WORK ITEM :: Take the data below. Output it exactly from its first line through the line containing "Viewport: 1142px width, 495px height.".

**** RECORD SET

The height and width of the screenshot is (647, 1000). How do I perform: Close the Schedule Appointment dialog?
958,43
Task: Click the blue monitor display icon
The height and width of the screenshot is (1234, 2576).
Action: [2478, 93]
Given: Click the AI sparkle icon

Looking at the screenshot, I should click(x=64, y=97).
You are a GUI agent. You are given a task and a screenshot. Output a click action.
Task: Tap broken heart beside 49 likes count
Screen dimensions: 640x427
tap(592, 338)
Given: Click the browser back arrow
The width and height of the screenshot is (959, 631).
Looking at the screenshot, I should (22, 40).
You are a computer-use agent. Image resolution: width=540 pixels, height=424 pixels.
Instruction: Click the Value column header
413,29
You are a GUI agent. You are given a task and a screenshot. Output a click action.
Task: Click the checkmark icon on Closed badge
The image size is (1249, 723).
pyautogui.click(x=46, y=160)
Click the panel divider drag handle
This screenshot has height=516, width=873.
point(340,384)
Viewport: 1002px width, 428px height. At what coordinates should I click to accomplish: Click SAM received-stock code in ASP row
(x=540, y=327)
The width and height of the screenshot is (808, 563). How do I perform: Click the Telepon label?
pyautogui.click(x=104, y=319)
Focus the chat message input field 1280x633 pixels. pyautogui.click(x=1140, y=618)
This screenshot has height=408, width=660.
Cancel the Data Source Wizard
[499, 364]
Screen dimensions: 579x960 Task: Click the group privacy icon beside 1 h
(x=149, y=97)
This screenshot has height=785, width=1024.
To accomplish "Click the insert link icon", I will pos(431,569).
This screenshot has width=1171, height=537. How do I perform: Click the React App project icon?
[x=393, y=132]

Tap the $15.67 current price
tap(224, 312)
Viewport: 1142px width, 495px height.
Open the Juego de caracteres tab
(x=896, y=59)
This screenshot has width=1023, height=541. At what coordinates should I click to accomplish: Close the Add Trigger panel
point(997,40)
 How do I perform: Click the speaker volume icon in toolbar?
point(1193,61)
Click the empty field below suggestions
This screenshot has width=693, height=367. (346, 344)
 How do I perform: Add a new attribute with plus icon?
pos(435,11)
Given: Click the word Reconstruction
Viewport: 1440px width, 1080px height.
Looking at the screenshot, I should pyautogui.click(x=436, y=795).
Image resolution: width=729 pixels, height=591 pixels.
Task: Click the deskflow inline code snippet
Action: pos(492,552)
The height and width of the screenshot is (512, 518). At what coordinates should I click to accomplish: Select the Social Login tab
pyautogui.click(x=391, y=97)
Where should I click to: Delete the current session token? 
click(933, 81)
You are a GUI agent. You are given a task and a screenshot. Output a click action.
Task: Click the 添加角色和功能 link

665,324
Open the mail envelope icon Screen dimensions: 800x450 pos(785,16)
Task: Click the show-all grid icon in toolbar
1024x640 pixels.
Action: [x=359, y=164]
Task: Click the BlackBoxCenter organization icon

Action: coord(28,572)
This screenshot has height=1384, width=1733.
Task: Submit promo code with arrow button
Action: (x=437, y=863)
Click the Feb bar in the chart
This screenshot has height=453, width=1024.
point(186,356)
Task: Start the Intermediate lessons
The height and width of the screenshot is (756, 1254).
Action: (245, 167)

********

WRITTEN SOLUTION ::
The height and width of the screenshot is (647, 1000). How do I perform: Close the Schedule Appointment dialog?
958,43
Task: Click the blue monitor display icon
The height and width of the screenshot is (1234, 2576).
Action: [2478, 93]
Given: Click the AI sparkle icon

Looking at the screenshot, I should click(x=64, y=97).
You are a GUI agent. You are given a task and a screenshot. Output a click action.
Task: Tap broken heart beside 49 likes count
Screen dimensions: 640x427
tap(592, 338)
Given: Click the browser back arrow
The width and height of the screenshot is (959, 631).
Looking at the screenshot, I should (22, 40).
You are a computer-use agent. Image resolution: width=540 pixels, height=424 pixels.
Instruction: Click the Value column header
413,29
You are a GUI agent. You are given a task and a screenshot. Output a click action.
Task: Click the checkmark icon on Closed badge
The image size is (1249, 723).
pyautogui.click(x=46, y=160)
Click the panel divider drag handle
This screenshot has height=516, width=873.
point(340,384)
Viewport: 1002px width, 428px height. At what coordinates should I click to accomplish: Click SAM received-stock code in ASP row
(x=540, y=327)
The width and height of the screenshot is (808, 563). How do I perform: Click the Telepon label?
pyautogui.click(x=104, y=319)
Focus the chat message input field 1280x633 pixels. pyautogui.click(x=1140, y=618)
This screenshot has height=408, width=660.
Cancel the Data Source Wizard
[499, 364]
Screen dimensions: 579x960 Task: Click the group privacy icon beside 1 h
(x=149, y=97)
This screenshot has height=785, width=1024.
To accomplish "Click the insert link icon", I will pos(431,569).
This screenshot has width=1171, height=537. How do I perform: Click the React App project icon?
[x=393, y=132]

Tap the $15.67 current price
tap(224, 312)
Viewport: 1142px width, 495px height.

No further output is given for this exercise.